▶ [Task details]: When the line with "Task: Collapse chevron" appears below, start repeating lines exactly, and keep going through the line with "Task: Select the 3D view element tool"; add nothing outside that span.

[Saved data entries]
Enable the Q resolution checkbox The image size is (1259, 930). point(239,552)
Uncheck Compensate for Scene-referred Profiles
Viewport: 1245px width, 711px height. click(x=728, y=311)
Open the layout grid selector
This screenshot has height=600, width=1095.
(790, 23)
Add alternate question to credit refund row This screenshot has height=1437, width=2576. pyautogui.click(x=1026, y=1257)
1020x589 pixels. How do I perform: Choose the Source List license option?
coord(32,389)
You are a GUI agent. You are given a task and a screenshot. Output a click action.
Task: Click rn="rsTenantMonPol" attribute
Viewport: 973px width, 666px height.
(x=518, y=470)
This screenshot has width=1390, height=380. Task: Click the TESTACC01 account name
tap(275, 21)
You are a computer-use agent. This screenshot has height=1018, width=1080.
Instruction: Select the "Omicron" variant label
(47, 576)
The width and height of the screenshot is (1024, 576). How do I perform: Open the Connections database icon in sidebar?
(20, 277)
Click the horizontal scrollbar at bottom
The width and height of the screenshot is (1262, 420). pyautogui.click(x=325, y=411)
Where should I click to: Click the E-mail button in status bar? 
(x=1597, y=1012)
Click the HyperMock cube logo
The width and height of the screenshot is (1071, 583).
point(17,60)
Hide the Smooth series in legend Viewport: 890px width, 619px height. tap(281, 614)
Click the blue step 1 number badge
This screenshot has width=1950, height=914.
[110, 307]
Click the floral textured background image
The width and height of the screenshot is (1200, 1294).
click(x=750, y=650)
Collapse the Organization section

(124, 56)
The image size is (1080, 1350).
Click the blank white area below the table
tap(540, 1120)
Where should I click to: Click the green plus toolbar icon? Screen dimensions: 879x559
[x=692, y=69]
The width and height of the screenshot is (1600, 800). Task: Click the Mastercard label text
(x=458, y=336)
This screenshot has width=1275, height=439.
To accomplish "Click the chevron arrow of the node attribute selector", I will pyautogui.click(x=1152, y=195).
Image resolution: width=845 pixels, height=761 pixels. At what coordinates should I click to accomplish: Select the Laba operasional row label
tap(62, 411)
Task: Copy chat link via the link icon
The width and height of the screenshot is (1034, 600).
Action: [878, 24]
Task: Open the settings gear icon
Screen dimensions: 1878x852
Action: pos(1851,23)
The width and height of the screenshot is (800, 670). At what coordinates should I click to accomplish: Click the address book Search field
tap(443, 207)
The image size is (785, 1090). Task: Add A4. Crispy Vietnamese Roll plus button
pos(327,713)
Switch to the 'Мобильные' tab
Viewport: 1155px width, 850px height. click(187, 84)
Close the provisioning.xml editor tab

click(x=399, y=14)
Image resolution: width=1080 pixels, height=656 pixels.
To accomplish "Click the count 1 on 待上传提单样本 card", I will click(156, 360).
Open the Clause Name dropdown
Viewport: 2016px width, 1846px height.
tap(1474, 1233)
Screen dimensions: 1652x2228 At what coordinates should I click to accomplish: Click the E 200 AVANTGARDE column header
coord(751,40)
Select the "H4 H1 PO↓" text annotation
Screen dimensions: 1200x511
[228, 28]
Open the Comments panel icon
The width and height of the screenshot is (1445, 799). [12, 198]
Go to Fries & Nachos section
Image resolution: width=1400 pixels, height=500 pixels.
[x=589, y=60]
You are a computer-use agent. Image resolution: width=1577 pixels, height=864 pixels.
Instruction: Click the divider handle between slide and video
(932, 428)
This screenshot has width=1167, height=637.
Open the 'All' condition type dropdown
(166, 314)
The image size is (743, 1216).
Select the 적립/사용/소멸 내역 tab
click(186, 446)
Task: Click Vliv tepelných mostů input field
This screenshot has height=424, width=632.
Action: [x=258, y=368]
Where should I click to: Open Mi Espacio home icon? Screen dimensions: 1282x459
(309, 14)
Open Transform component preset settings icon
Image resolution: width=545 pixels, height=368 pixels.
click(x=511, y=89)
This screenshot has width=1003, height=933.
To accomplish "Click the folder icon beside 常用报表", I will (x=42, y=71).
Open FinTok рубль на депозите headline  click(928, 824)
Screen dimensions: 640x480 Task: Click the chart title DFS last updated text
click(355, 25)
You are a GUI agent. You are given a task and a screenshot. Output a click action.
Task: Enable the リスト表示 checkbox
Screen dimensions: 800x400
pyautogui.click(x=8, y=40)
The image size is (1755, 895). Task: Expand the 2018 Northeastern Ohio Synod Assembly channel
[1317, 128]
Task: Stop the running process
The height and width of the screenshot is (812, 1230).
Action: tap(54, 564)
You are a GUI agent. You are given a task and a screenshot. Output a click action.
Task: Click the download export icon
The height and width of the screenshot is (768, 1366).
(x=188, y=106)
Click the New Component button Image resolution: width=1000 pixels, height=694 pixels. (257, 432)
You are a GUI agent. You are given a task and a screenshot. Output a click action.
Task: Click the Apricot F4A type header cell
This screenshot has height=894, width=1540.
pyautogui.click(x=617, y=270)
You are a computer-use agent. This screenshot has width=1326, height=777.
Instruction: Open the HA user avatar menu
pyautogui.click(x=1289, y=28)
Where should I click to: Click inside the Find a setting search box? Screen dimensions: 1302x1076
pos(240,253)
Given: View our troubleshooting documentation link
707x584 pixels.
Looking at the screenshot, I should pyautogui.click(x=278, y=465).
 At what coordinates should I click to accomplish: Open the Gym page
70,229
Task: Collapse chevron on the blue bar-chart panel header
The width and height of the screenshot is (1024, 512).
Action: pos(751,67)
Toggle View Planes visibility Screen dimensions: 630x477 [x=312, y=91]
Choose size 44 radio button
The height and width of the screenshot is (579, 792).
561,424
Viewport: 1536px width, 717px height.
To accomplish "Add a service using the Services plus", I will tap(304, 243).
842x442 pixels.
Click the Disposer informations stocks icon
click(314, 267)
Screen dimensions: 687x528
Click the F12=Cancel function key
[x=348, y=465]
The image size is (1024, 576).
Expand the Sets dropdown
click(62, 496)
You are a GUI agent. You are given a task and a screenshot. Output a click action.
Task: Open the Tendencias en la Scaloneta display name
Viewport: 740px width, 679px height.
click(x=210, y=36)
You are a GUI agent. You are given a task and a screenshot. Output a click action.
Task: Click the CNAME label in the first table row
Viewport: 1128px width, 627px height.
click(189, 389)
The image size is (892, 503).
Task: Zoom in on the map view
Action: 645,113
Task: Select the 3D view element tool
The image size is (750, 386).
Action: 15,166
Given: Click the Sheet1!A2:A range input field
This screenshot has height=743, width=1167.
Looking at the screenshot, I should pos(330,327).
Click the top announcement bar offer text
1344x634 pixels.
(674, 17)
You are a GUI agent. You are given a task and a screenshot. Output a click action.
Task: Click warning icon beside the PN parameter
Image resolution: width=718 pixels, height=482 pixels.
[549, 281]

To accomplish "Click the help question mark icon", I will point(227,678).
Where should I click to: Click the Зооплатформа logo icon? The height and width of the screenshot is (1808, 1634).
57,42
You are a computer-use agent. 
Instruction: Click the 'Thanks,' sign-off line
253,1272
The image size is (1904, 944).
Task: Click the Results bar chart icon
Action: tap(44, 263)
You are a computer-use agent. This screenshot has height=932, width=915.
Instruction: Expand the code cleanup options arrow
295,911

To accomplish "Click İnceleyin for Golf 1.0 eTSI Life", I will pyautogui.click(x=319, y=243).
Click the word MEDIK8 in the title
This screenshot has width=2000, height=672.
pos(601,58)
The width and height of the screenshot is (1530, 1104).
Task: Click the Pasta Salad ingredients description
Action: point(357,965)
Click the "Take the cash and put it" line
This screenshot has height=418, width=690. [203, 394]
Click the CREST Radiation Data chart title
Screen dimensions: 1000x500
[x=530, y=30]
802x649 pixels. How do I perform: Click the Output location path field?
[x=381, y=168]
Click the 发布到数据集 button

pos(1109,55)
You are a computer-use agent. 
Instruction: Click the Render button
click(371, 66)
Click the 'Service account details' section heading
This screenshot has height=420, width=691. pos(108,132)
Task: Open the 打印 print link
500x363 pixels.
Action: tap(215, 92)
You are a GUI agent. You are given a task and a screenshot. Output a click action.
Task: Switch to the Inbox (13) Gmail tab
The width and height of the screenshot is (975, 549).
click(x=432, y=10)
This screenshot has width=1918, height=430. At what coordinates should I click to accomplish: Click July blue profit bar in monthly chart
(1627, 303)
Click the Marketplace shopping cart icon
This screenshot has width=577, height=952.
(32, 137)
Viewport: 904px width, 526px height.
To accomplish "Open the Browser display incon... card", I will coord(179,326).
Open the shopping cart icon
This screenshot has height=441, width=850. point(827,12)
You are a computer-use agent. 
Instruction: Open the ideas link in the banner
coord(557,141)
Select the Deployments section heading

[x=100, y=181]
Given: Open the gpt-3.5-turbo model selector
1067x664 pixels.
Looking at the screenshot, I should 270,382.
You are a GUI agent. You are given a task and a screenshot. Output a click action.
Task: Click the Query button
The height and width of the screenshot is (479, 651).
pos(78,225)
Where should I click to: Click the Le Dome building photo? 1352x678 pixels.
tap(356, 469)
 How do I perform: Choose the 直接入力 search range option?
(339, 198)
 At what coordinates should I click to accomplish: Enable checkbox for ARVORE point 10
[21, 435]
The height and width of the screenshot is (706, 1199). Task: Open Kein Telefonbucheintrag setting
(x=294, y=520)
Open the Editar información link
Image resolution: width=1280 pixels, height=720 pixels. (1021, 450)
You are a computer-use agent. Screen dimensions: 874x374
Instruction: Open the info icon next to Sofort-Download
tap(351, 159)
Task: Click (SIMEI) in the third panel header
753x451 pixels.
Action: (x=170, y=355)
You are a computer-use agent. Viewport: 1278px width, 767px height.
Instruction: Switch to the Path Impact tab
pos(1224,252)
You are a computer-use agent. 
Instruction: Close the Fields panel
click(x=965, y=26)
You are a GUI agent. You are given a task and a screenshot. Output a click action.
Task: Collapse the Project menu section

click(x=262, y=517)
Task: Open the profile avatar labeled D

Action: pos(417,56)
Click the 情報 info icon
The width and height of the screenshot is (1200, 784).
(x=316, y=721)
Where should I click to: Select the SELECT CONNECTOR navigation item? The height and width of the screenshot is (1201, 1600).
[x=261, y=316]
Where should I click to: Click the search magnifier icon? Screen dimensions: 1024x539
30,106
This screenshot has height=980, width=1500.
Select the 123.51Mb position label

▶ [Worked solution]:
Task: Collapse chevron on the blue bar-chart panel header
The width and height of the screenshot is (1024, 512).
Action: pos(751,67)
Toggle View Planes visibility Screen dimensions: 630x477 [x=312, y=91]
Choose size 44 radio button
The height and width of the screenshot is (579, 792).
561,424
Viewport: 1536px width, 717px height.
To accomplish "Add a service using the Services plus", I will tap(304, 243).
842x442 pixels.
Click the Disposer informations stocks icon
click(314, 267)
Screen dimensions: 687x528
Click the F12=Cancel function key
[x=348, y=465]
The image size is (1024, 576).
Expand the Sets dropdown
click(62, 496)
You are a GUI agent. You are given a task and a screenshot. Output a click action.
Task: Open the Tendencias en la Scaloneta display name
Viewport: 740px width, 679px height.
click(x=210, y=36)
You are a GUI agent. You are given a task and a screenshot. Output a click action.
Task: Click the CNAME label in the first table row
Viewport: 1128px width, 627px height.
click(189, 389)
The image size is (892, 503).
Task: Zoom in on the map view
Action: 645,113
Task: Select the 3D view element tool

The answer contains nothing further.